Lloyds has been hit with more PPI provisions and has disappointed on the timing of a return to the dividend list - but plans are being made to sell government-held shares to the public
February 4, 2014

Shares in Lloyds (LLOY) slipped nearly 3 per cent after it announced another big PPI mis-selling provision hike and disappointed on the timing of its proposed return to the dividend list.

IC TIP: Hold at 81p

In advance of full-year figures on 13 February, Lloyds announced a further £1.8bn PPI provision, which brings the bank’s total cumulative PPI charge to an eye-watering £9.8bn.

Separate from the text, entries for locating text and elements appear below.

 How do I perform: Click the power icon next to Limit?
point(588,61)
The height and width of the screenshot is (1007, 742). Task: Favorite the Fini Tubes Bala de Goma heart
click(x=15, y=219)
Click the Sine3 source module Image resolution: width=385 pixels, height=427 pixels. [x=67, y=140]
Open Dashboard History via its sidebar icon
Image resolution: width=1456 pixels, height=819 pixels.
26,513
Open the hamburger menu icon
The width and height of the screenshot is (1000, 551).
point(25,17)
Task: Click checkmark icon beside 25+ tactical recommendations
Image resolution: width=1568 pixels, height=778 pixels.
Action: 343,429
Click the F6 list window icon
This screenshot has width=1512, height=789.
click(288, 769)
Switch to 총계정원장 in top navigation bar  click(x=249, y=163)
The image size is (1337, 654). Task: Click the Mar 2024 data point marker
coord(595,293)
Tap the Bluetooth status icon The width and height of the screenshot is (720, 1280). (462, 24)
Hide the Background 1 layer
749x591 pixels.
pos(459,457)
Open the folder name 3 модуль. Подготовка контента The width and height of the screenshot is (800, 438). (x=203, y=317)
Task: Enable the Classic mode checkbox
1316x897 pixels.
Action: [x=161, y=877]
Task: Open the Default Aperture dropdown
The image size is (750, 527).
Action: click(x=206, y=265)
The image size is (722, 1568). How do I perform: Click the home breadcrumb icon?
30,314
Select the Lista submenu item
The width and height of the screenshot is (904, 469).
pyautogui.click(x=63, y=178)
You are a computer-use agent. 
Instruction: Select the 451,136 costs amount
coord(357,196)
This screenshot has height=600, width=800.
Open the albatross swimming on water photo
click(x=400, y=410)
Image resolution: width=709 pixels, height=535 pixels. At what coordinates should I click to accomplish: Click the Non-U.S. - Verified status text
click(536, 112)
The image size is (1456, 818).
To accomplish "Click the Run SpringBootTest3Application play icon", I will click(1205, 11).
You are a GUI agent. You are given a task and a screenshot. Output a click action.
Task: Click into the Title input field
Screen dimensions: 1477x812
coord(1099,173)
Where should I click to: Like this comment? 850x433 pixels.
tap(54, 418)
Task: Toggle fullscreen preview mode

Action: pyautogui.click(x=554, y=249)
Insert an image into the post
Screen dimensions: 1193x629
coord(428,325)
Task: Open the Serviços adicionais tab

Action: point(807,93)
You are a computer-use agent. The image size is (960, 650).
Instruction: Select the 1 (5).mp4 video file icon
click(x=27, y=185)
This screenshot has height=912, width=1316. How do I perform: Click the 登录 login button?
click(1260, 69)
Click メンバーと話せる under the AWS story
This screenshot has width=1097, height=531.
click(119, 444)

Banking analysts hadn’t expected quite so much extra PPI pain. “We had anticipated only a further £1.2bn PPI charge, with consensus expectations considerably lower,” said banking analyst Ian Gordon of Investec Securities. “Lloyds has seen a step-up in PPI charges [in the fourth quarter]”. The lender also boosted its provision for interest rate product mis-selling by another £130m.

But the grim news didn’t stop there. Management now says it expects to restart dividends in the second half - analysts had anticipated that payments would commence at the start of this year - but the planned 50 per cent of earnings payout ratio was less generous than hoped for. “There were expectations that the payout would be much higher than 50 per cent going forward,” said banking analyst Shailesh Raikundlia of Espirito Santo Investment Bank. “The market will be disappointed.”

The bad news on the dividend is harder to follow given that Lloyds’ capital pressures appear to be easing. Helped by such moves as the sale of its stake in St James’s Place, Lloyds’ Basel III tier one capital ratio rose to 10.3 per cent from end-September’s 9.9 per cent. The bank also expects 2013 underlying profit to reach £6.2bn, ahead of analysts' consensus estimates of nearer £5.8bn - reflecting “better than expected [fourth quarter] impairments”, reckons Mr Gordon.

But work has commenced on a possible sale of government-held shares to the public. That follows the government’s disposal of 6 per cent of Lloyds through a placing in September and confirmation with the Autumn Statement that “the government would like to give the British public the opportunity to participate directly in future sales”. It’s rumoured that a retail offering, possibly alongside a further placing, could be planned for as soon as April.